> [Set of tasks]:
1. In the McDonald's overview, what does Jim Skinner credit for McDonald's success, and how does the overview describe that factor's place in the company?
2. List every key area in which, according to the McDonald's overview, Jim Skinner says McDonald's aims to make a difference.

=== Excerpt to read ===

McDonalds is a leading company in food service retail. It boasts of more than 33, 000 restaurants, which serve almost 68 million, people daily. These local restaurants are found in 119 countries around the world. McDonalds is a publicly traded hospitality company, and it sells registered securities like stock and bonds to the public, through the stock exchange.
McDonalds has more than 1.7 million employees all over the world, and they occupy the restraint and corporate positions. Jim skinner is the company’s vice chairman and CEO. Most of McDonald’s restaurants are individually owned and, they are locally operated by women and men. In fact, a percentage of more than eighty is owned by individuals. The company’s goal is to become the customer’s favourite in terms of place and service delivery as well as quality (McDonalds, 2012).
McDonalds’ CEO’s report
Jim Skinner, McDonalds CEO, credits McDonalds as having been in business for 55 years, and it has achieved the status of being the most recognised and favourable brands across the globe. Skinner looks at this success as not only a privilege, but also a responsibility (Bartiromo, 2010).
Jim Skinner attributes McDonald’s success to social responsibility, and social responsibility is a piece of McDonald’s heritage. Jim skinner has a record of implementing positive change by partnering, action and record. Skinner affirms that McDonalds will go on using scope, size and influence in order to form a positive change and difference for children, families and societies across the globe.
This step will in turn create value for the company’s stakeholders as well as the company itself. Jim Skinner asserts that McDonalds aims at making a difference by acting in the following five key areas; well- being and nutrition, environmental responsibility, a sustainable supply chain, the community and the employees’ experience (McDonalds, 2012).
According to McDonald’s CEO’s report, the company works to reduce the energy use and to support the community at the restaurant level. At the market and industry level, the company works at evolving the menus, addressing the balance and the use of sustainable sourcing promotion.

=== Supplied information ===

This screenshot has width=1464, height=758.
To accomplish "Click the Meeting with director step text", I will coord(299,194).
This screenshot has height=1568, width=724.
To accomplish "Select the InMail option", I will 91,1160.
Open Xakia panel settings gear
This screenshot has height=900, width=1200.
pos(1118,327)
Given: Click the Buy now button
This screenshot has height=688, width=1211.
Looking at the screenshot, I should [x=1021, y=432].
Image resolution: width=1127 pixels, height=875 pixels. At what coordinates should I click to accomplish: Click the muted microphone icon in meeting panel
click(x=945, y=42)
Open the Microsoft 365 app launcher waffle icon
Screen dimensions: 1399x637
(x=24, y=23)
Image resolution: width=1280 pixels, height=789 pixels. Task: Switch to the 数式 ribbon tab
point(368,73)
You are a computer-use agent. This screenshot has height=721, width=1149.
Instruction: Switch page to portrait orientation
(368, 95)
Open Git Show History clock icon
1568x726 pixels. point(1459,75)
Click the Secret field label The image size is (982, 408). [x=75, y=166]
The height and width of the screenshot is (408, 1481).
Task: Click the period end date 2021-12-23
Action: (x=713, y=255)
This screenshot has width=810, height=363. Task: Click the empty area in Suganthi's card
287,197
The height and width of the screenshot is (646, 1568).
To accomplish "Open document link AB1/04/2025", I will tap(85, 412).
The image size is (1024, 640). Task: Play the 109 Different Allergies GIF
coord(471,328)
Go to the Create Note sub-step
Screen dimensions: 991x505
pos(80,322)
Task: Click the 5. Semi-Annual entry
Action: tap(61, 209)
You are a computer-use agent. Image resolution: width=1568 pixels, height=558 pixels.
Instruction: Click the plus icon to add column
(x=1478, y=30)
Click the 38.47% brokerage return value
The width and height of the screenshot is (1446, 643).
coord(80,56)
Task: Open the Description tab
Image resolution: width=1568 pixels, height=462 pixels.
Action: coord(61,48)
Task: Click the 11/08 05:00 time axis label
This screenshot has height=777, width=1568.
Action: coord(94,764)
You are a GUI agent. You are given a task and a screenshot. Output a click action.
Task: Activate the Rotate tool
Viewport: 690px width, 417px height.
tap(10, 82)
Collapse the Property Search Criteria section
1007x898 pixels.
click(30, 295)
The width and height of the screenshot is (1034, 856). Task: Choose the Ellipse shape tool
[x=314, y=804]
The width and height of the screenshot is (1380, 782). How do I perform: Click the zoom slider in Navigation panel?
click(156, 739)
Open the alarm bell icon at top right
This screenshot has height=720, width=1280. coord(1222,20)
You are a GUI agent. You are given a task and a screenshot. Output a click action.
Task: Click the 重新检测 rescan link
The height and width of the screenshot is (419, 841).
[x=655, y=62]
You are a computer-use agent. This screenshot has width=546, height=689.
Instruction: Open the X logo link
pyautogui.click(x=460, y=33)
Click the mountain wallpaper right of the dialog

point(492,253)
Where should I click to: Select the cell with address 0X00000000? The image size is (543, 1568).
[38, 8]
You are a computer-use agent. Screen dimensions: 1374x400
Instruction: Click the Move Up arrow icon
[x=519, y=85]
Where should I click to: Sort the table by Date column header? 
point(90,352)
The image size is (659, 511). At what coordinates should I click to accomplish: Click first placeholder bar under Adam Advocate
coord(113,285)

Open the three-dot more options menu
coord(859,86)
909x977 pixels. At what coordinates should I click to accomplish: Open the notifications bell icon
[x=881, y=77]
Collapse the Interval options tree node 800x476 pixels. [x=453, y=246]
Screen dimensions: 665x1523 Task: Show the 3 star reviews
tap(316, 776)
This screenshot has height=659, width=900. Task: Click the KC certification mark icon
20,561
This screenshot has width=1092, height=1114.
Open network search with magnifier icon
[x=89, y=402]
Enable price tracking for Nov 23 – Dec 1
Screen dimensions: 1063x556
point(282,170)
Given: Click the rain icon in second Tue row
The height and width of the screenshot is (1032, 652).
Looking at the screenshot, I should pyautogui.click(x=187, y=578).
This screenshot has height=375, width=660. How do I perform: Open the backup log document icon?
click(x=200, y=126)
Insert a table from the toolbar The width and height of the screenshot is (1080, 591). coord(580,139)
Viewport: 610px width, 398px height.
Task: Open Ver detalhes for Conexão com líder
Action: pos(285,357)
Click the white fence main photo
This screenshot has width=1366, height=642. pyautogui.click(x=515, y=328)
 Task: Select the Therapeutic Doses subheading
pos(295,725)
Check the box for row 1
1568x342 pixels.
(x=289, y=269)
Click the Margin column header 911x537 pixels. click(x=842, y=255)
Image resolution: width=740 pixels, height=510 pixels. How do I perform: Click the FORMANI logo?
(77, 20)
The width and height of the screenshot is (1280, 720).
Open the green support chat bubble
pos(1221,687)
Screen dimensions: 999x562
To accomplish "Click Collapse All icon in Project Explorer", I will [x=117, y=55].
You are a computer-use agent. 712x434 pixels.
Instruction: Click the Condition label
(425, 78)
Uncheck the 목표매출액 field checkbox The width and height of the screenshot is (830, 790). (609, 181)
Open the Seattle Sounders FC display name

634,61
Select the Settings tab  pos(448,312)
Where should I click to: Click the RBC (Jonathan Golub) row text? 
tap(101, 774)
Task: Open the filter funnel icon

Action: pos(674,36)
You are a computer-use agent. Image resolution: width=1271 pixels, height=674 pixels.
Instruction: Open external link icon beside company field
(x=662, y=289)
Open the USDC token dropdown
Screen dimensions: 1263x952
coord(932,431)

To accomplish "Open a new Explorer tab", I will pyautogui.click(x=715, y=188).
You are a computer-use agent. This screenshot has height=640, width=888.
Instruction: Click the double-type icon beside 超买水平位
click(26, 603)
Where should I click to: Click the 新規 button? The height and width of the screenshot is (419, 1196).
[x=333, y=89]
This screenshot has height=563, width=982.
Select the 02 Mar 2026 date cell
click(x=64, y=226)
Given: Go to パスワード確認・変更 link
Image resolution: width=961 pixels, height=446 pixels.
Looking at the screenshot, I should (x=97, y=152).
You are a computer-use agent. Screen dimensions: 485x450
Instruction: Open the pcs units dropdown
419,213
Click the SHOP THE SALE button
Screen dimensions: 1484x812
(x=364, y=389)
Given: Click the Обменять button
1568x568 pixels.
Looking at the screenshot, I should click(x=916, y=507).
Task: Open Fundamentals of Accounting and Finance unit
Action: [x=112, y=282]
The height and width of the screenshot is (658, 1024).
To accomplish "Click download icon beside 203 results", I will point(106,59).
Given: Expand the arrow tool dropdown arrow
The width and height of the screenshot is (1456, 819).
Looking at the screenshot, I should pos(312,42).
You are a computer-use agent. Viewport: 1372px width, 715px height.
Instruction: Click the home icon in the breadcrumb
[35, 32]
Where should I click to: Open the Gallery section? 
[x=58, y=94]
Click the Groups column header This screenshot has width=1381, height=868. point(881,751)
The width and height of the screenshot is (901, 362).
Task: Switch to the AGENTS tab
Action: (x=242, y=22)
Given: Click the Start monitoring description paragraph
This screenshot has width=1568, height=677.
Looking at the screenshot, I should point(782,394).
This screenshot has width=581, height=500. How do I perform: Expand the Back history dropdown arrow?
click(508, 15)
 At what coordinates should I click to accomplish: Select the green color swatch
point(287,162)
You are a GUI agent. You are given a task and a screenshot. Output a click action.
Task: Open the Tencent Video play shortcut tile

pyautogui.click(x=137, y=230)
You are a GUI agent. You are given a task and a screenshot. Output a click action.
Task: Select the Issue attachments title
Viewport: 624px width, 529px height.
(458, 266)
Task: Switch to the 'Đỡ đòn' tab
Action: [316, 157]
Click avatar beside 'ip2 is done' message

===

> [Per-task outputs]:
1. Jim Skinner attributes McDonald's success to social responsibility. The overview describes social responsibility as a piece of McDonald's heritage.

2.
- Well-being and nutrition
- Environmental responsibility
- A sustainable supply chain
- The community
- The employees' experience